§ GIVEN INFORMATION
══════

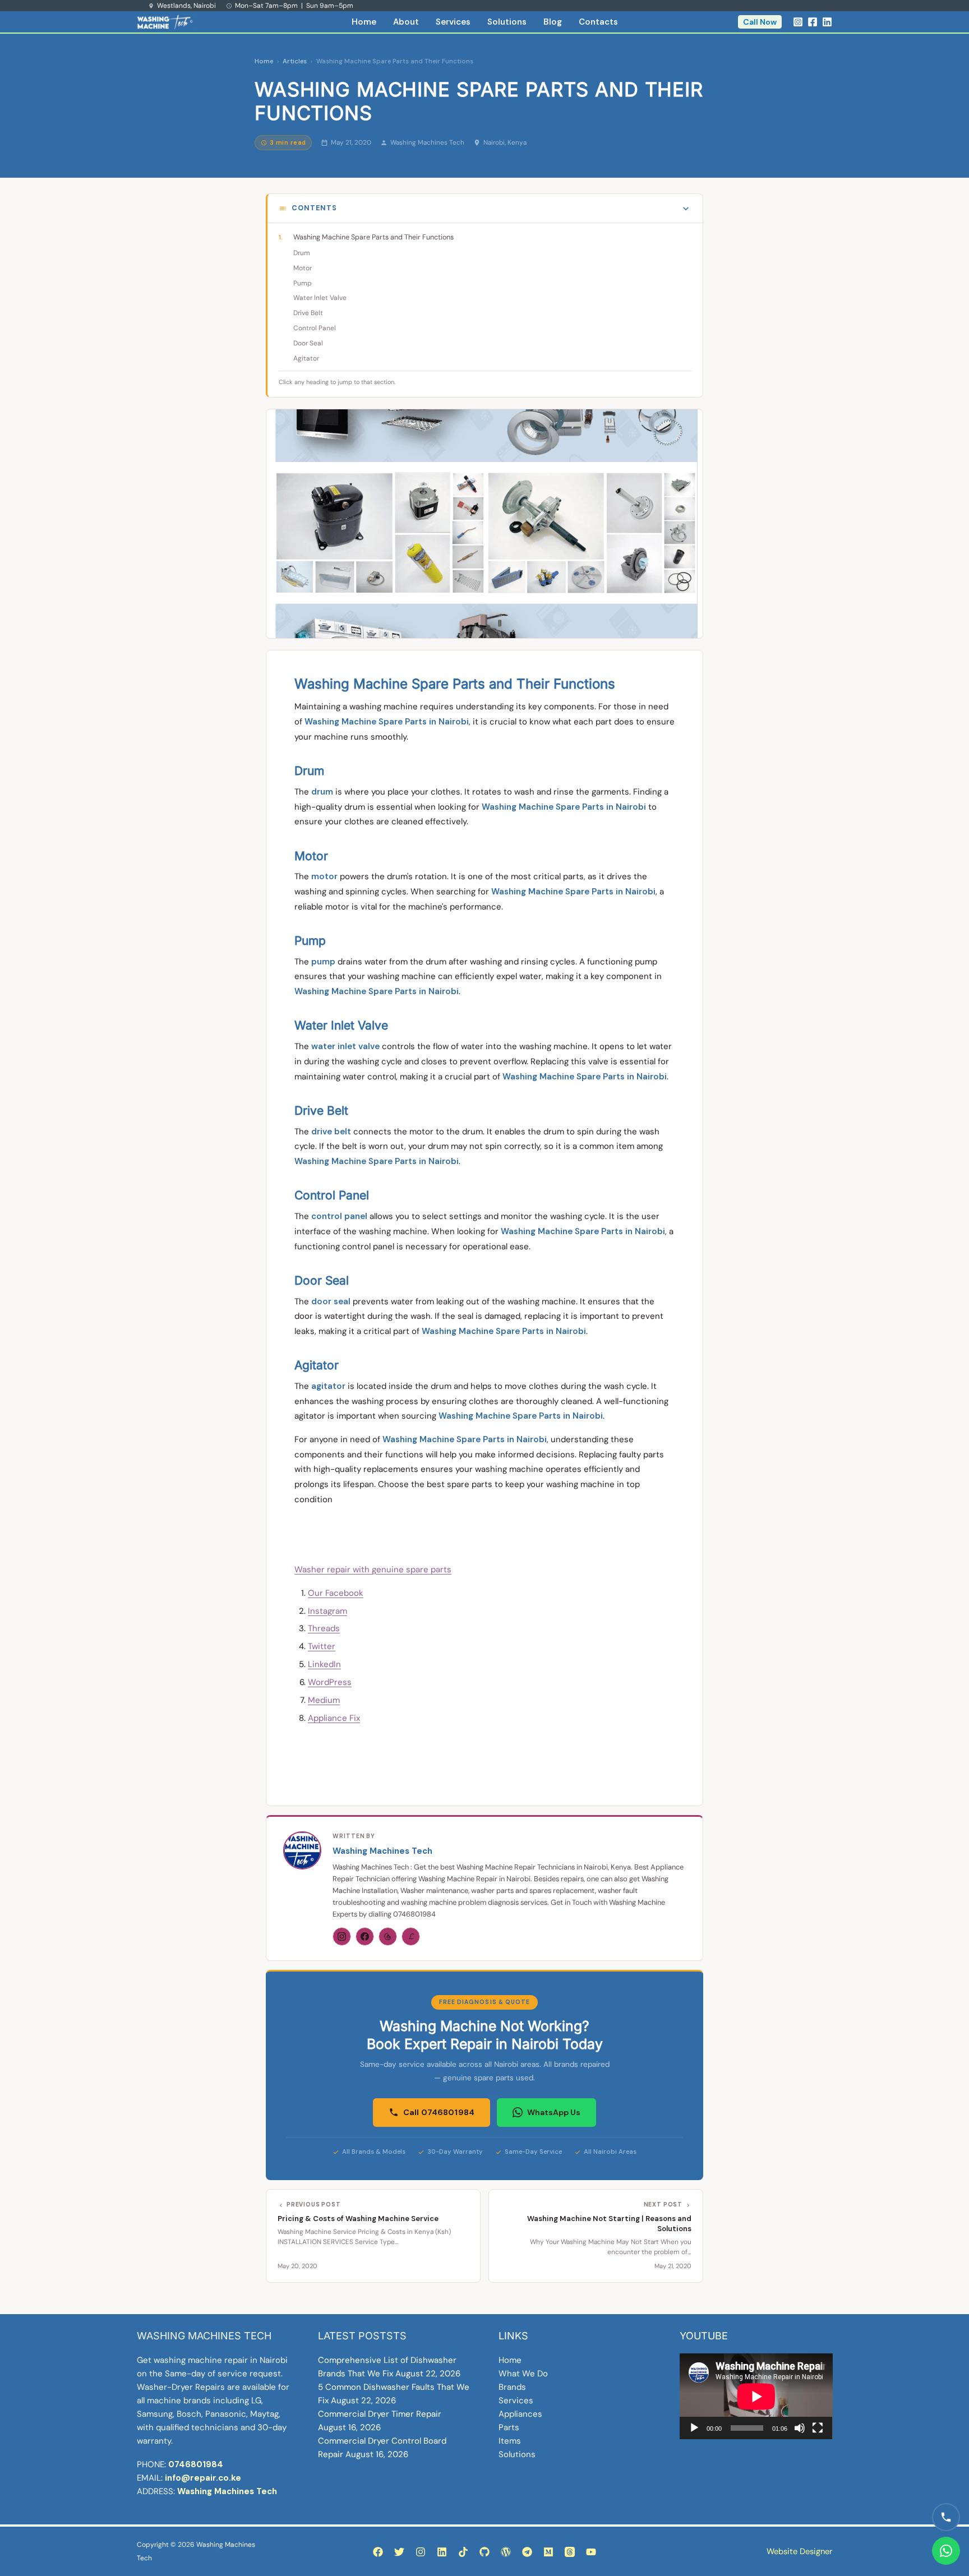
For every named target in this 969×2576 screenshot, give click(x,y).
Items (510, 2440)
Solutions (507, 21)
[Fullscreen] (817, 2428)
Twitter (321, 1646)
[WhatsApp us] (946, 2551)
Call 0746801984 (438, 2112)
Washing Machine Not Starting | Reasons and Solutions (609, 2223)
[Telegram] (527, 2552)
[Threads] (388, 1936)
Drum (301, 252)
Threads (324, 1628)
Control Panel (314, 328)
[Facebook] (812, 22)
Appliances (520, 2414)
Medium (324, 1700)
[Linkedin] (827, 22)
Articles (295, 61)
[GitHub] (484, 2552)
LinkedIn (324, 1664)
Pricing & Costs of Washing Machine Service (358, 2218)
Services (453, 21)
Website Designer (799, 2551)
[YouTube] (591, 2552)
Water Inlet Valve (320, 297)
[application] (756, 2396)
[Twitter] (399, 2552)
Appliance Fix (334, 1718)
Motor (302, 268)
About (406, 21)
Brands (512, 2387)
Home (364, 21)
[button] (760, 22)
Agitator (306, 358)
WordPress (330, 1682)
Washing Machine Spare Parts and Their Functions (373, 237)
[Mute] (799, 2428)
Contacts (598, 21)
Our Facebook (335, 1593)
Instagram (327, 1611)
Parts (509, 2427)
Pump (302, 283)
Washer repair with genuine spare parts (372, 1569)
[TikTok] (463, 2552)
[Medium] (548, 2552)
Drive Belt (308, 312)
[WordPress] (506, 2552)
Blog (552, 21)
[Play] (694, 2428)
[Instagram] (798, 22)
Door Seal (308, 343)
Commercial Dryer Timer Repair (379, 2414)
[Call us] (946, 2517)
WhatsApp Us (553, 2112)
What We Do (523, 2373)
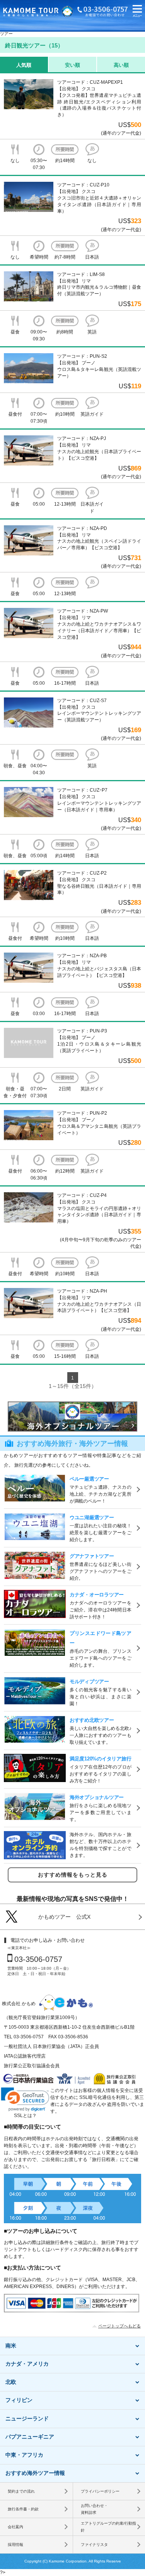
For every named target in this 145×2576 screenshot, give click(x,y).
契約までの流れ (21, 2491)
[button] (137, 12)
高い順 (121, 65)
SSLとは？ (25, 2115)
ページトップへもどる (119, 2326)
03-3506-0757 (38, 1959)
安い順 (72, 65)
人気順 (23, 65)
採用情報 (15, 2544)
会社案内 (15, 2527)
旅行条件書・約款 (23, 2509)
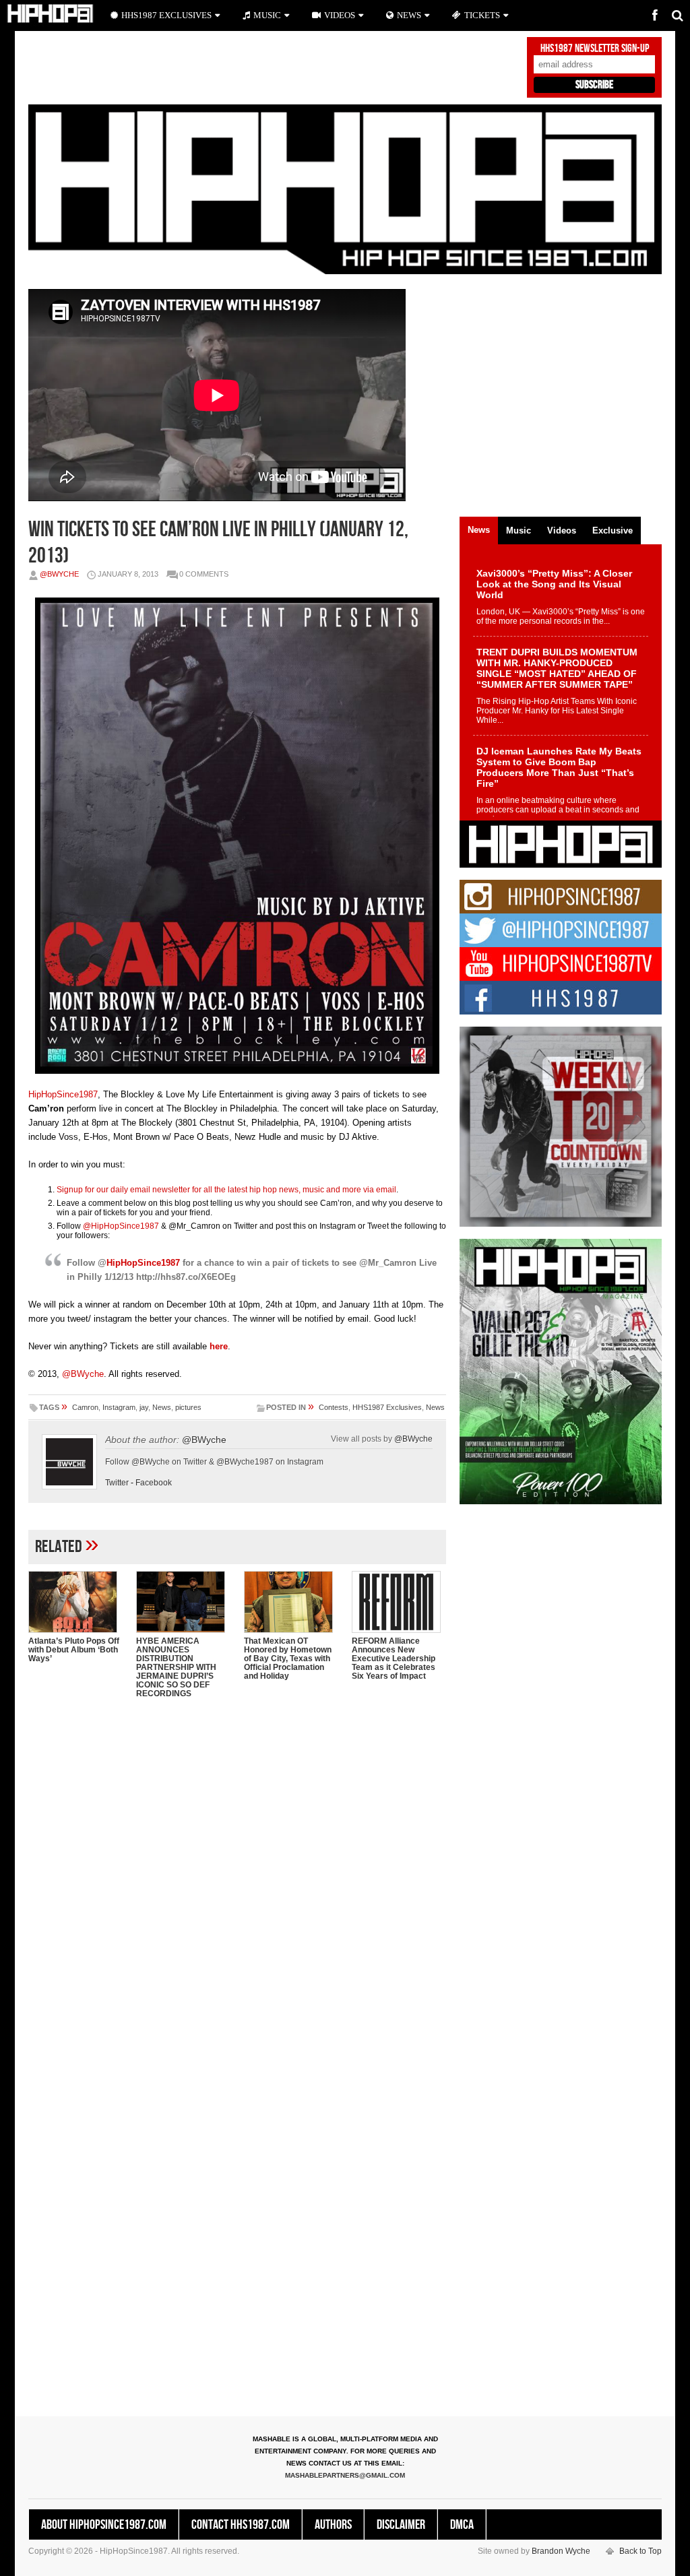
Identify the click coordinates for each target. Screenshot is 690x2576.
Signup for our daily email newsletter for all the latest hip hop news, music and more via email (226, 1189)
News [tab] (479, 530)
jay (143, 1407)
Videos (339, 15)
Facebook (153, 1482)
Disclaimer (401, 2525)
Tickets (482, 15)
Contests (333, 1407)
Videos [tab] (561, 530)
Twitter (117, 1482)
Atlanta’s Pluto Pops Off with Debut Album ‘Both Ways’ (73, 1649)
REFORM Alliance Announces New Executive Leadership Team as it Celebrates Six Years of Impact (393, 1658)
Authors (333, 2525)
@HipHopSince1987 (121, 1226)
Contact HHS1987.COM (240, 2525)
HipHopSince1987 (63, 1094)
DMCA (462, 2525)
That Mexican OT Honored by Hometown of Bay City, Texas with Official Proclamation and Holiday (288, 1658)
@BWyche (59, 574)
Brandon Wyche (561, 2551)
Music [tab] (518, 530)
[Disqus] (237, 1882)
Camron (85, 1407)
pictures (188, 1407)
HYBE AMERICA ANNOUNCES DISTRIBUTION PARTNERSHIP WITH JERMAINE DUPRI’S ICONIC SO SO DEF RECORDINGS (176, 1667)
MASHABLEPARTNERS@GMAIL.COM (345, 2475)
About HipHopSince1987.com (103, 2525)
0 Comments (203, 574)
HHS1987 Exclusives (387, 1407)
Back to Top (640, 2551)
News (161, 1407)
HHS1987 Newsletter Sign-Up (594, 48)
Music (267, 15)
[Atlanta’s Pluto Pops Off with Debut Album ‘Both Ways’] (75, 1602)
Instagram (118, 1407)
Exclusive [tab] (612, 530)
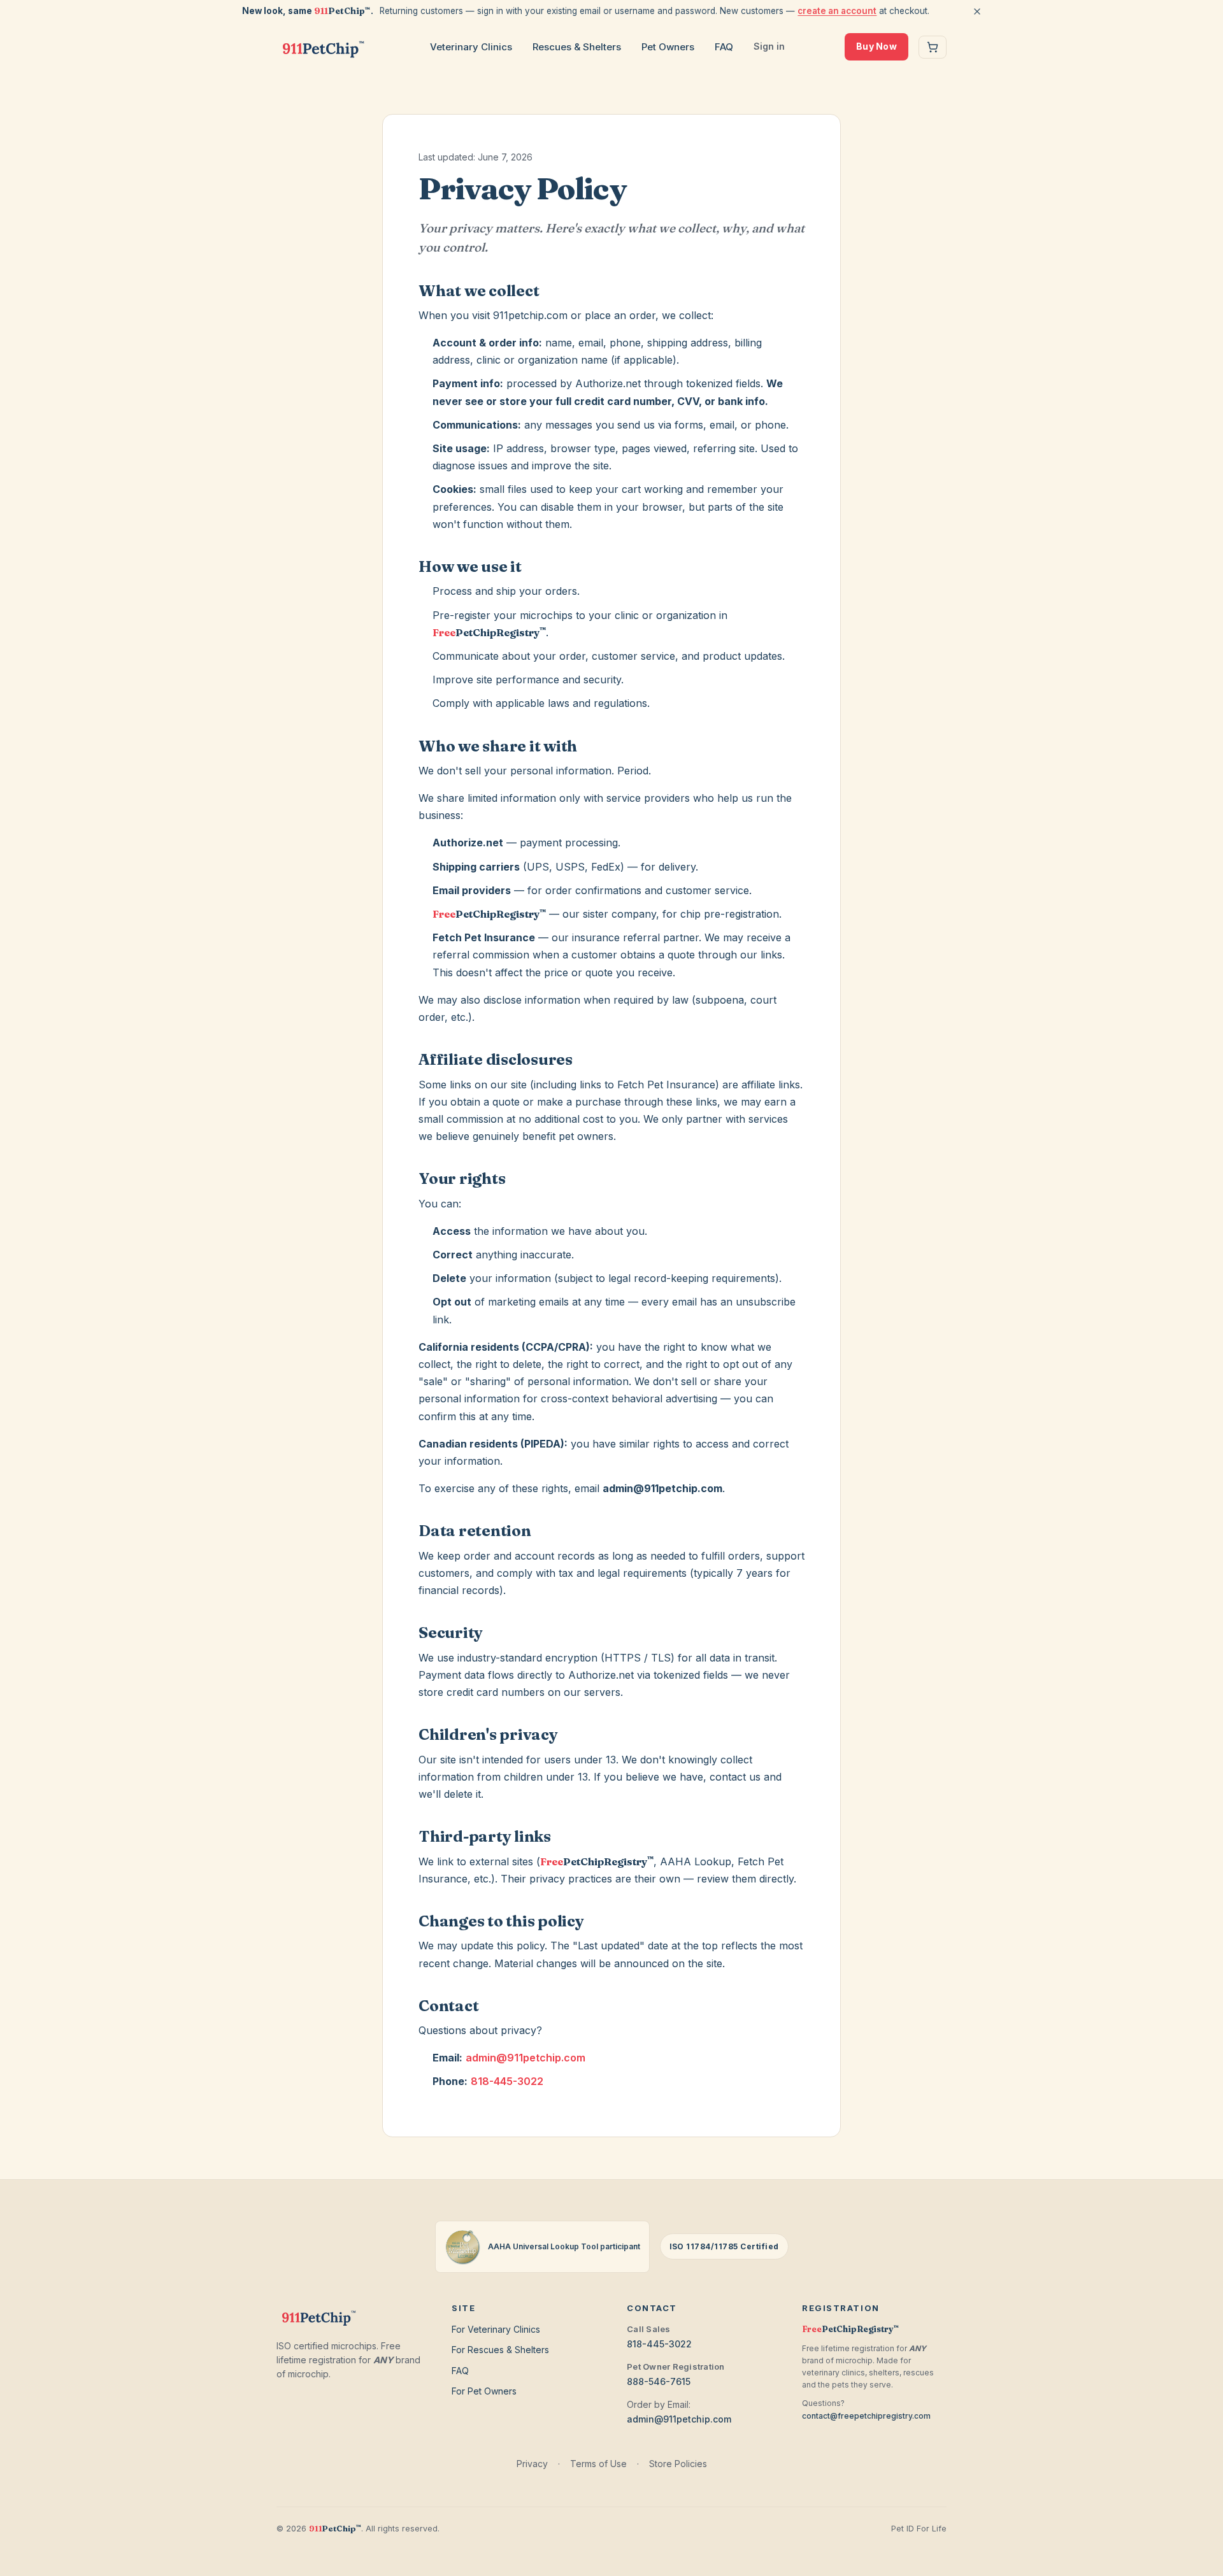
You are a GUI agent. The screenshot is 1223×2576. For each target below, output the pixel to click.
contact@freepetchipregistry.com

══════

§ AIM OF THE EXERCISE
Please leave out the pictures while you copy exactly the lines from the one containing "Back to Top (640, 2551)" through the end of the records.

§ REPLY TO THE TASK
Back to Top (640, 2551)
News (161, 1407)
HHS1987 Newsletter Sign-Up (594, 48)
Music (267, 15)
[Atlanta’s Pluto Pops Off with Debut Album ‘Both Ways’] (75, 1602)
Instagram (118, 1407)
Exclusive [tab] (612, 530)
You are a GUI agent. The screenshot is 1223×2576. For each target below, output the pixel to click.
contact@freepetchipregistry.com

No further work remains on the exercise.